-- DATA RECORDS follows --

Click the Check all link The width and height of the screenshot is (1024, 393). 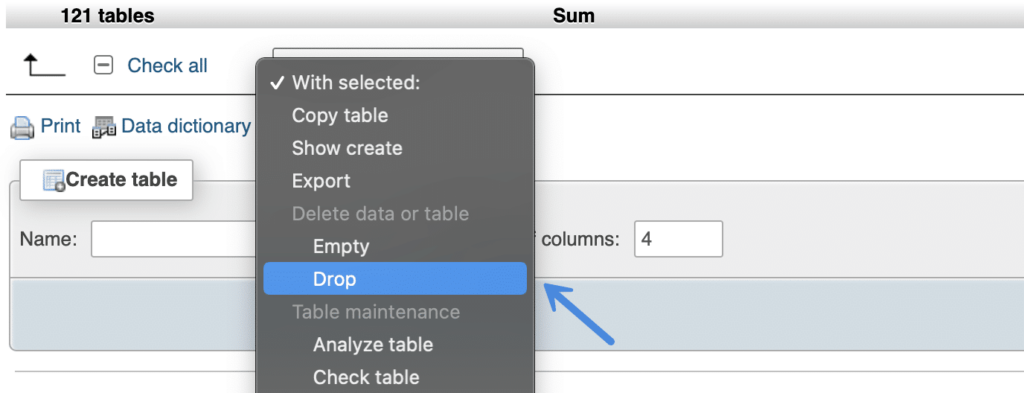coord(167,65)
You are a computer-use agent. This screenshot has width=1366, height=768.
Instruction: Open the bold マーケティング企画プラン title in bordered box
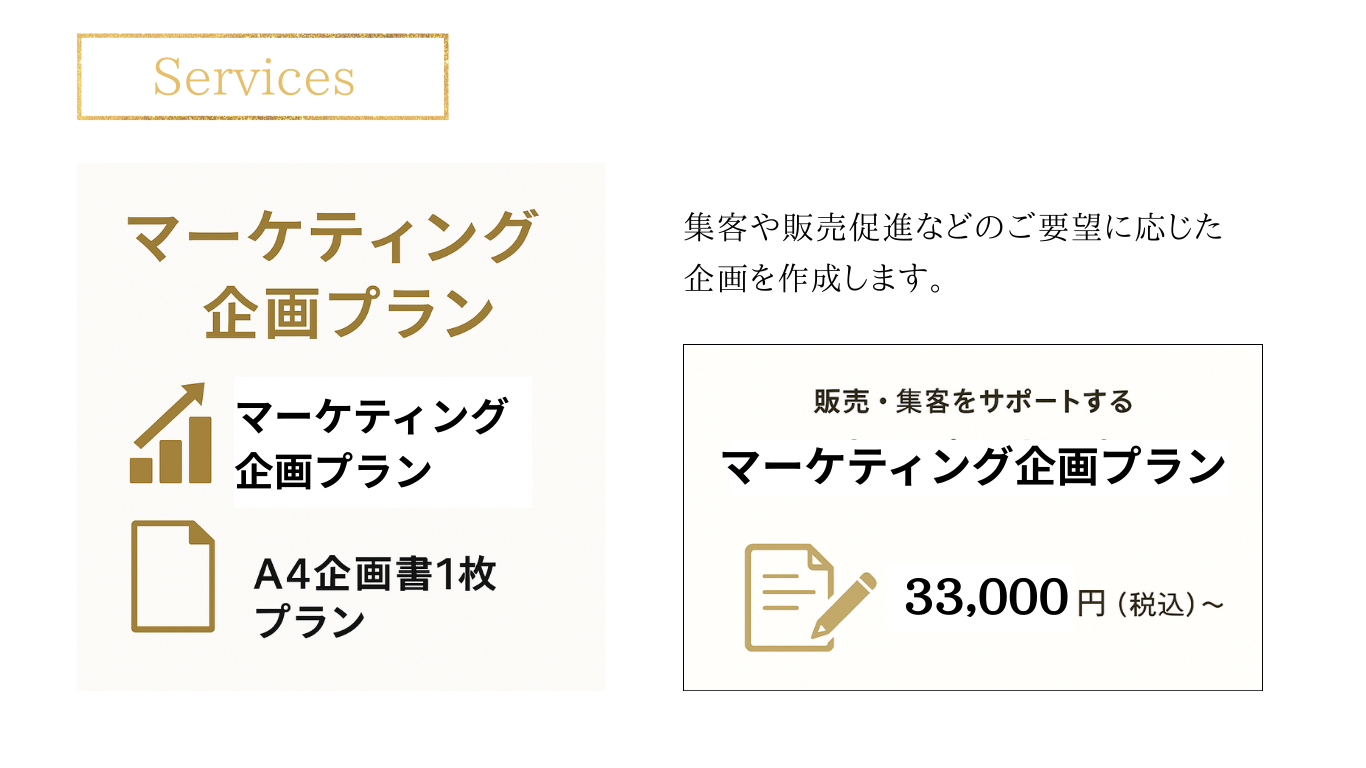coord(973,467)
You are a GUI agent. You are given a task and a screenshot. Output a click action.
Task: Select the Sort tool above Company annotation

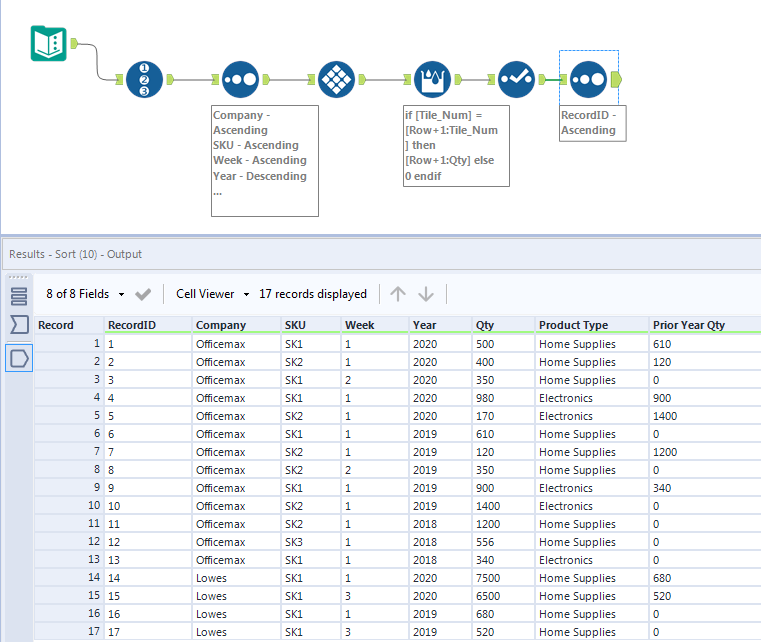(241, 79)
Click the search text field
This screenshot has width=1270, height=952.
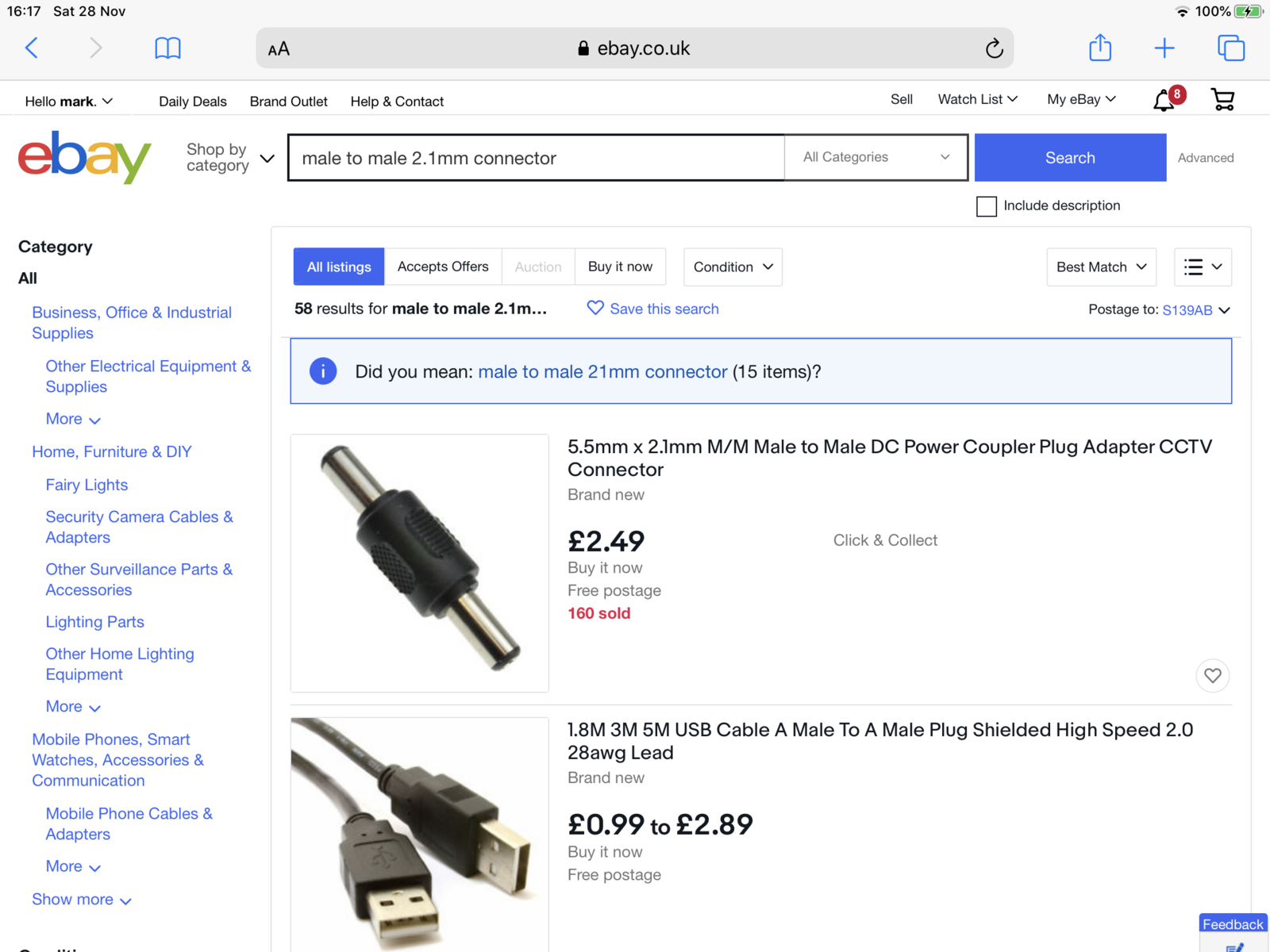[x=536, y=158]
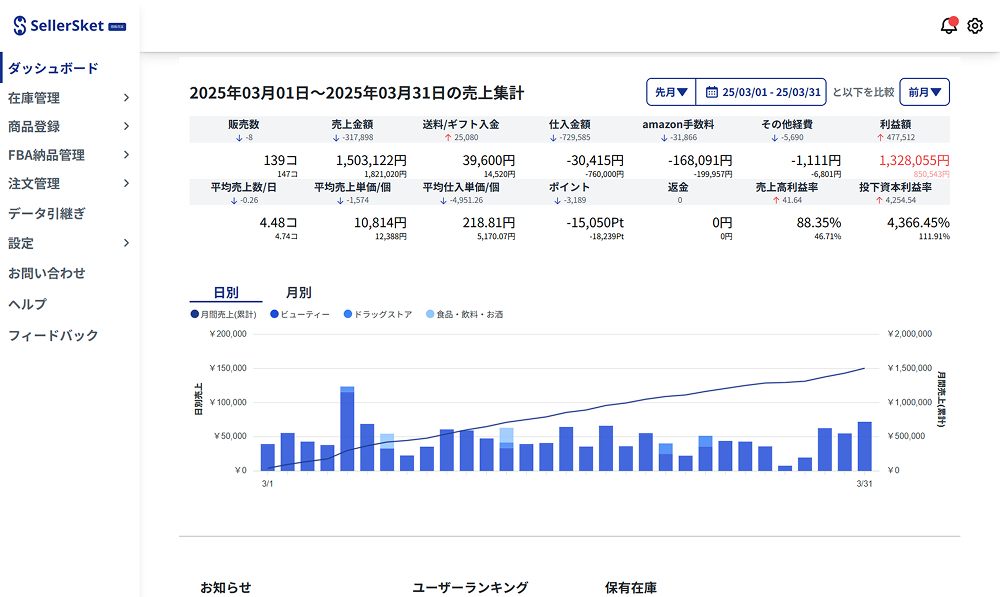Click the 25/03/01 - 25/03/31 date field
The width and height of the screenshot is (1000, 597).
771,92

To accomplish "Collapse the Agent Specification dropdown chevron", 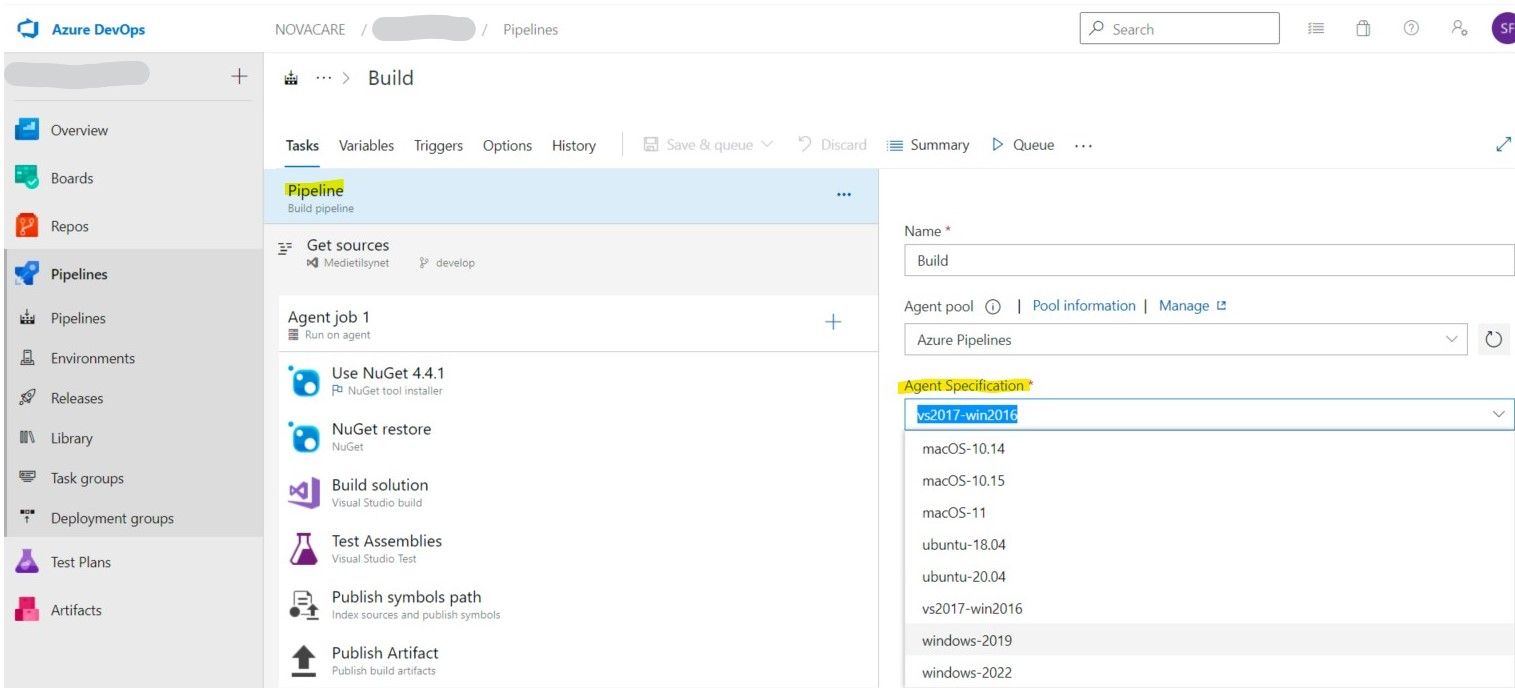I will (1498, 414).
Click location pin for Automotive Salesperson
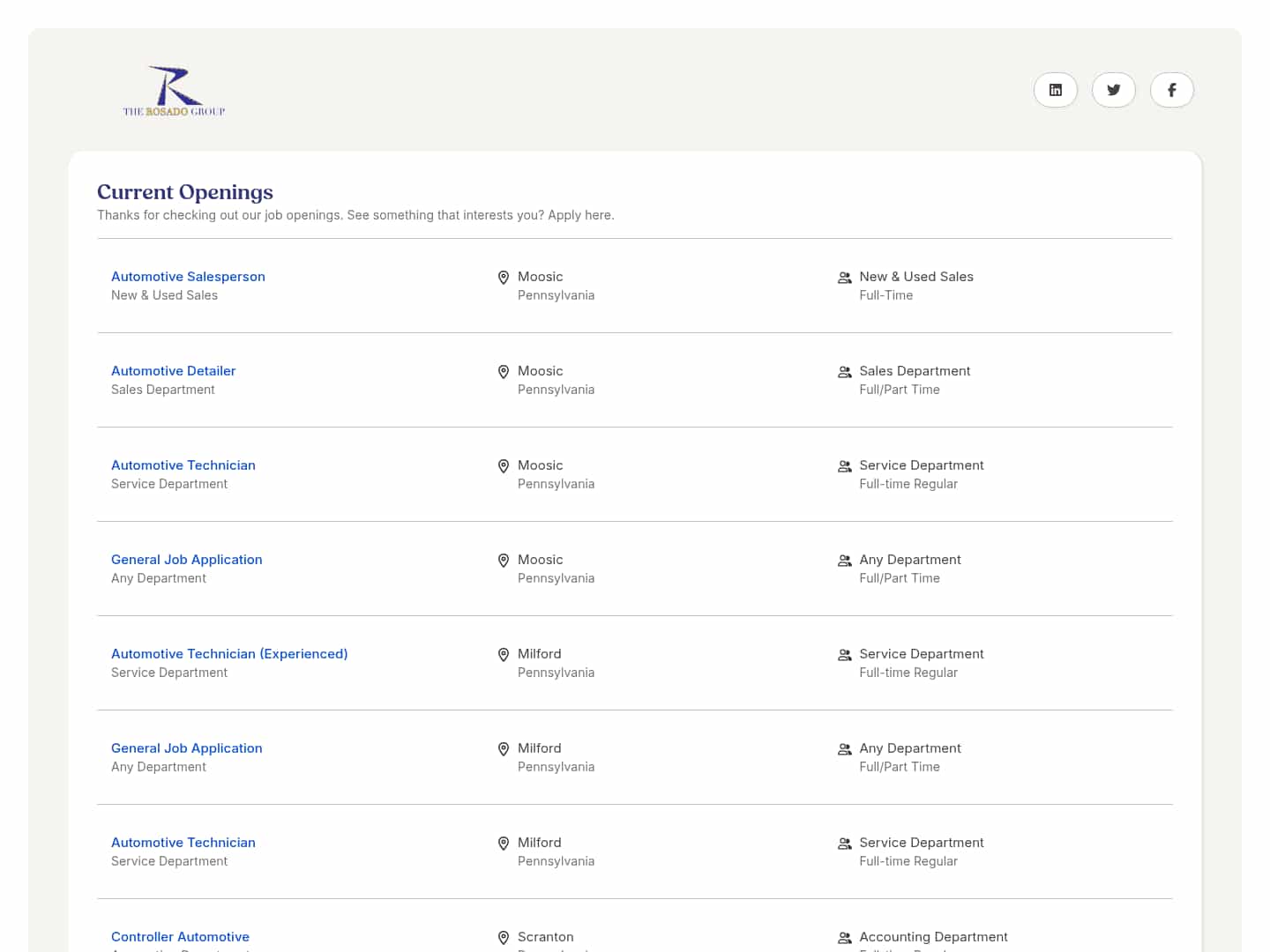This screenshot has width=1270, height=952. [504, 278]
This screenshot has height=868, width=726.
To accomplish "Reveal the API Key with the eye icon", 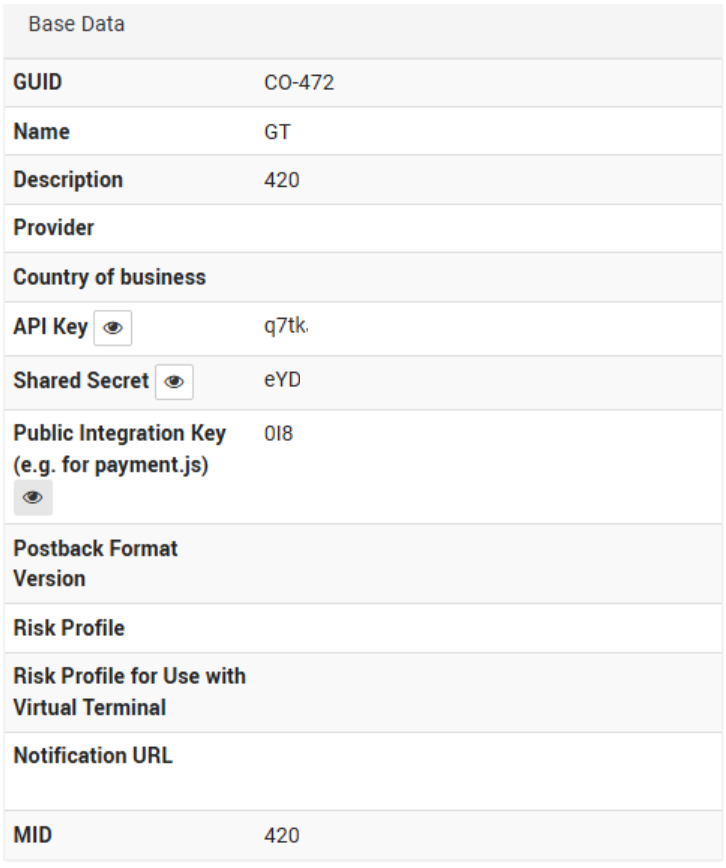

-- DATA RECORDS concluded --

Output only the lines that run from the line containing "This screenshot has height=868, width=726." to the last line of the data, exactly as they stand and without pictures.

This screenshot has height=868, width=726.
To accomplish "Reveal the API Key with the eye icon", 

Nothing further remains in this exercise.